Alrededor de la capilla los ventanales dejaban pasar la luz por medio de
vitrales de colores verde y amarillo en forma de trébol de tres y cuatro hojas,
y una cantidad de pasajes religiosos que aún los universitarios conservan.
Anzoleaga ubicó el lugar más
adecuado para encender su pipa con la mota que recibió de El Negro, justo
debajo de la imagen de la virgen, que aún no la habían retirado. Era una
hermosa mujer que llevaba un manto azul con estrellas amarillas, las mangas anchas y largas impedía ver sus dedos cruzados, no
llevaba al niño, pero tenía un aspecto resignado, miraba a un lado como si no
quisiera ver a Anzoleaga, que se disponía a drogarse. Joselo le dijo que se
apartara del lugar en señal de respeto,
yo hice lo propio; nos alejamos de la cripta y fuimos a parar a otro lado,
¡aquí no nos verá nadie! Dijo Anzoleaga con su encendedor en la mano. Yo empecé a transpirar porque en
varias oportunidades logré engañar a mis adictos compañeros, fingiendo absorber
el humo de la marihuana cuando me enchufaban la pipa en la boca; esta vez no
creo sea tan fácil repetir la artimaña. Nos
metimos al confesionario que por varios
años, cientos de pecados fueron absueltos, espero que a nosotros también nos perdonen por fumarnos
esos porros sin un cura que nos confiese.

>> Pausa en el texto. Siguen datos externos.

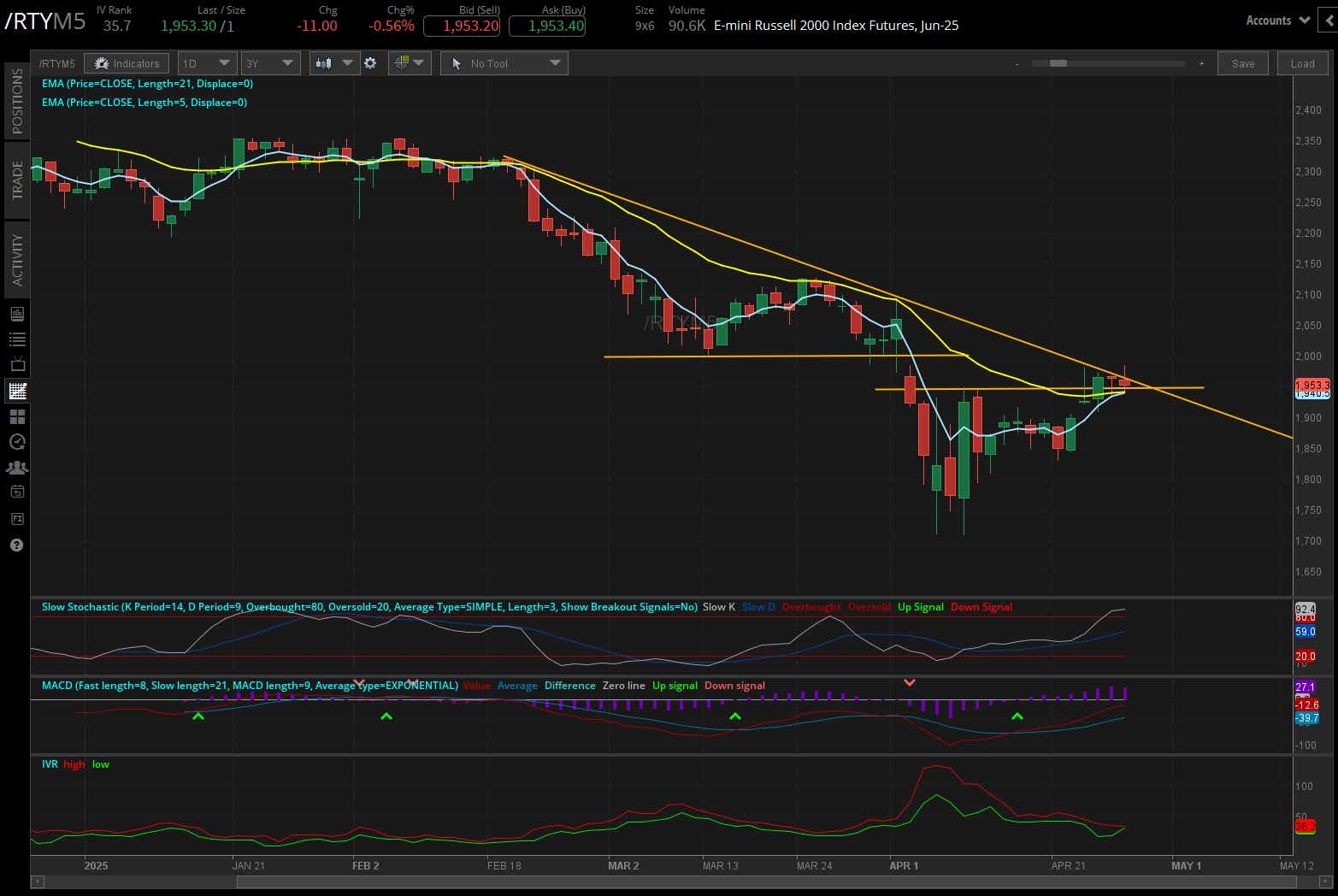The height and width of the screenshot is (896, 1338).
Task: Open the 1D timeframe dropdown
Action: point(206,62)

Con total delicadeza, Joselo
metió su mano al pecho como queriendo tocarse el corazón; con el pulgar y el dedo del medio sacó del bolsillo de la camisa una caja de fósforos
que le entregó Lautaro, tenía el dibujo de un duendecillo de orejas
puntiagudas, como las del Doctor Spock
de Viaje a las Estrellas, el Elfo vestía un
buzo verde con cinturón negro, las dos manos agarraban un gigante palo de
fósforo, su cabellera parecía una llamarada encendida, al fondo, en color amarillo, se
veía el mapa de Bolivia y en azul la silueta de la fábrica de fósforos con las
chimeneas humeando. Introdujo el dedo índice para deslizar el contenido de la
caja, como si quisiera sacar un palito, al tiempo de abrir alcance a ver la
caja llena de “gras” como también
llamábamos a la marihuana. Mi corazón empezó a latir más de prisa, creí que mis circunstanciales colegas de
confesión también sentían el bomboneo cardiovascular que me fatigaba el pecho.

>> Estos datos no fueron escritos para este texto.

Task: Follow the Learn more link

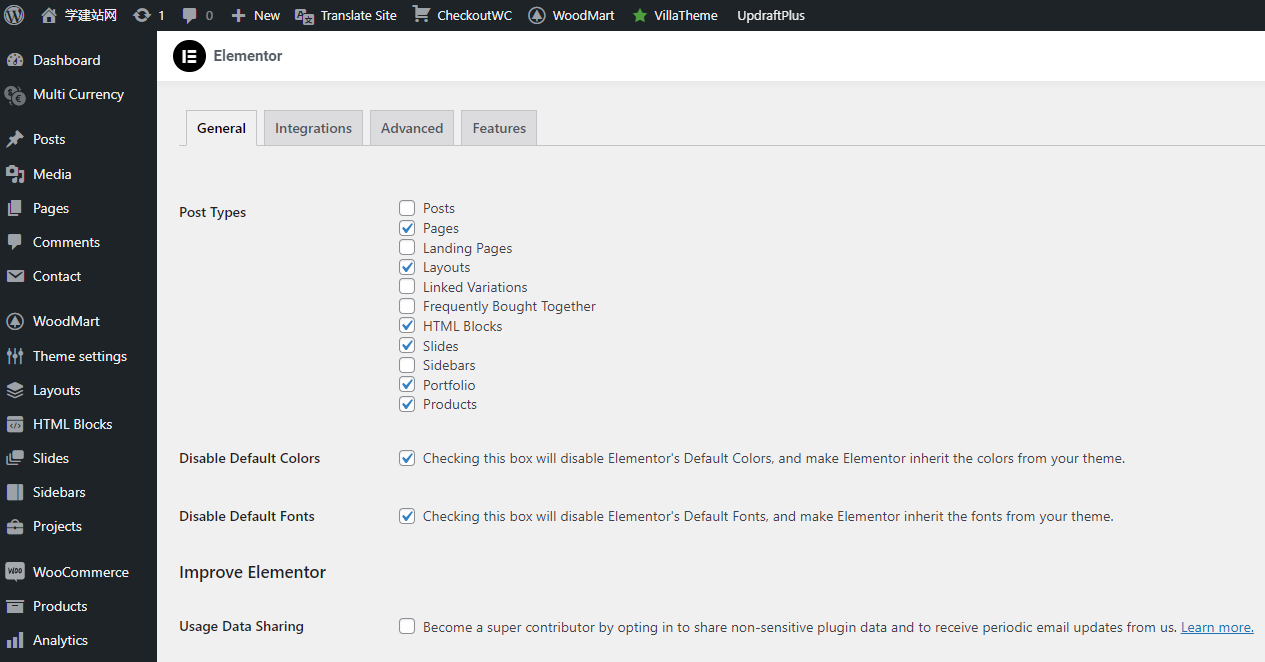Action: click(1217, 627)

No debían darse cuenta de mi desesperación porque yo era el líder del grupo, el
manda más, el que daba las instrucciones,
el que sabía lo que se debía hacer, aun, cuando fumábamos en los bares y
discotecas conseguía evadir sus controles y nunca se dieron cuenta del engaño
perpetrado, saliendo impoluto de las sesiones “espirituales” sin que jamás haya
injerido el humo de las “habichuelas”. Esta vez no tenía salida, pereciera que
el destino nos juntó en ese habitáculo cristiano.
¡Puta mierda, es punto rojo! dijo Anzoleaga,
con alegría, ¡colombiana! dijo El Negro
Joselo. Se me arrugó el cuerpo, la tensión hizo que me encorvara un poco, las
manos no encontraban su lugar, a ratos me friccionaba la barbilla, a ratos me
rascaba la oreja, no podía disimular mi nerviosismo, quería salir de allí ¿pero
cómo?. El Negro envolvió uno de sus
dedos con papel estañado, como si quisiera hacer un cartucho, jaló suavemente hasta obtener un pequeño tubo
con ribetes blancos; utilizando su dedo meñique doblo una esquina formando una
pipeta de estaño, cargó el instrumento con la “colombiana”. Anzoleaga no se hizo esperar blandiendo el
fuego de su encendedor de mecha, la pipa enrojeció como un pequeño volcán, la
cara del negro parecía desfigurarse de placer, aguantó la respiración y
chasqueo sus dedos, como si algo le picara, no pudo aguantar más la contención del aire
provocándole una tos seca que le hizo, abruptamente, expulsar el humo. En voz muy
baja, casi apagada dijo ¡eeessta muy buena!, inmediatamente Anzoleaga se puso
el toco en la boca y encendió la pipa, aspiró tan fuerte que hizo reventar,
como pipocas, algunos cogollos de la mota, la risa los invadió; yo atine a reír también, pero con cara de
palo. Tensa. Otra vez la tos, invadió el confesionario multiplicándose por el
eco en las naves de la iglesia. Anzoleaga se atragantó con la profunda
aspiración, sus ojos se inyectaron de sangre expectorando el humo en mi cara.
Ahora me tocaba a mí. Con la tos y sus
gestos me sugestionaron más, recibí el instrumento humeante aún; me sentí igual
que los soldados de un pelotón de fusilamiento que escogen la pajita más
chica, para llevar adelante el encargo. De miedo Cerré los ojos y chupé la boquilla de
la pipa mojada con restos de saliva de El Negro y del Chato Anzoleaga, intenté retener
el humo como en un concurso de quien aguanta más la respiración, evite toser pero
la droga pudo más. Me salió una tos de perro profunda y sorda, al devolver
el estañado ya me encontraba volando, es decir, estaba en pedo.
El tiempo se hizo más lento al abandonar
la capilla, como si al atravesar la puerta de salida del oratorio entráramos en una atmosfera diferente; más de
un centenar de alumnos
se disponían abandonar la ciudad,
cargaban, picotas y palas, sus mochilas
nos impedían el paso; de repente toda la Facultad se había convertido en una
terminal, el ruido se hacía insoportable
y el gas de los motores de los camiones
empezó a eclipsar el sol, estaba totalmente drogado y mis amigos no
debían darse cuenta.
Me esforcé por aparentar que todo
estaba en orden, aunque todo me parecía extraño: mis movimientos, la forma de
hablar, las gesticulaciones de mis amigos, el dejo que imprimían a sus palabras
tenían un tono alargado, parecía que estuvieran masticando las palabras y yo no cachaba su conversación, creo que no me
tomaron en cuenta en sus alucinaciones o no estaba sincronizado con sus vibras.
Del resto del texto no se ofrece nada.